Modern power electronics switching frequencies have became ever faster and are often in the two-digit kHz-range today. In semiconductors this leads to increasing loads, which considerably worsen the efficiency of a circuit and result in power dissipation. It was the objective of this diploma thesis to build a step down converter based on modern principles of power electronics to keep the ensuing load deep. The project includes the construction of the test circuit as well as testing its function. Parallel to the experiment, simulations were carried out, the results of which were compared with the conclusions of the measurements in the experiment.

Soft Switching is a possible alternative to solve the problem of unnecessary loads in semiconductors and thus minimize power dissipation. It represents a special type of switching process in which either the voltage or the current of the switch is circulating at zero at the time of switching off or switching on.

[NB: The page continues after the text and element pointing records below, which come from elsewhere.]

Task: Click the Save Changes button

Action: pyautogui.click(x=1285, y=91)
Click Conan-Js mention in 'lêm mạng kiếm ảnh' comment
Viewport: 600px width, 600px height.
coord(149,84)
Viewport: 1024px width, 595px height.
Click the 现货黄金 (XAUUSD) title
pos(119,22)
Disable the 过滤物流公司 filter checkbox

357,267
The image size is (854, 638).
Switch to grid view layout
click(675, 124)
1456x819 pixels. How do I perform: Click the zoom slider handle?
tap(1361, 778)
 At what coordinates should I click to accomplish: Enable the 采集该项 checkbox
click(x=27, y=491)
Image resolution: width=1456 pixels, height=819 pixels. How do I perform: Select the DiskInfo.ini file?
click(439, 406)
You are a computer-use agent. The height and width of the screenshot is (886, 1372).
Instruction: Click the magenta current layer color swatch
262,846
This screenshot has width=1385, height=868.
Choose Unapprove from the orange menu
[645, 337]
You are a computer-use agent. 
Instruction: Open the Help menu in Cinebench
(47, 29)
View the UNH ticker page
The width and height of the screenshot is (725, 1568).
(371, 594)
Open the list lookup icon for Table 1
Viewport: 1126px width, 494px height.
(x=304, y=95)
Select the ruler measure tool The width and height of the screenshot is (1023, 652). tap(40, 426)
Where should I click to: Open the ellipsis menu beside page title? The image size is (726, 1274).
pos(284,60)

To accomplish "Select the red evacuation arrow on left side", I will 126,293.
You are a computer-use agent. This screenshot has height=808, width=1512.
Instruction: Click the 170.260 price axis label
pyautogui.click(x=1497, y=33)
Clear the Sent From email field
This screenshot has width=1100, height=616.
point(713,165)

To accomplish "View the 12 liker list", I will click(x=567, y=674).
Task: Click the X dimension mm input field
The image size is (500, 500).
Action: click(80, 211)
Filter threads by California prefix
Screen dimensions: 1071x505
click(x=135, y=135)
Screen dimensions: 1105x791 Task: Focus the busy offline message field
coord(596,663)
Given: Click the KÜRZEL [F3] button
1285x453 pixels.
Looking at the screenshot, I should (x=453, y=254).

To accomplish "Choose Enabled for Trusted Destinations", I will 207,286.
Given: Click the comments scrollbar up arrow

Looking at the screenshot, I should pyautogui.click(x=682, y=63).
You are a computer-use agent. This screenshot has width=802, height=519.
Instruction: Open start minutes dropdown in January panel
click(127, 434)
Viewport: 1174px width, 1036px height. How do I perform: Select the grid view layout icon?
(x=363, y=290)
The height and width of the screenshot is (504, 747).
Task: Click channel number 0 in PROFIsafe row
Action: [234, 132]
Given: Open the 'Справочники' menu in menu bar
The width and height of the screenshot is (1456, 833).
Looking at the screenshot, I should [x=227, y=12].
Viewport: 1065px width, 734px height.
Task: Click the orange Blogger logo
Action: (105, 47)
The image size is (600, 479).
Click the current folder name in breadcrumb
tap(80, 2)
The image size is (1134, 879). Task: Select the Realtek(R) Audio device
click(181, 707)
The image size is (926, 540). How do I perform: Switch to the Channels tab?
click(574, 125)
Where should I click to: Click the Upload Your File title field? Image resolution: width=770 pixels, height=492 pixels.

With the help of the simulations, the interrelatedness of the different voltage- and current-signals within the circuits become easily comprehensible and are then described in detail. The two circuits ZVS (Zero-Voltage-Switching) and ZCS(Zero-Voltage-Switching) were each structured into three parts: an input-part, a power-part and a control-part; the input part essentially consisting of three backup capacitors, which support fast current changes. The entire step down converter, marked as power-part, was built up on one board, to minimize interference. To establish connection and control of the IGBT-gate by a microcontroller a PWM-generator was developed.

The measurements showed that, due to additional expenditure on construction units, no better efficiency of the DC-DC-converter is achieved in soft switching. The advantages, however, consist of the longer life-span of the switch and in the smaller amount of harmonics, which can load the net asymmetrically.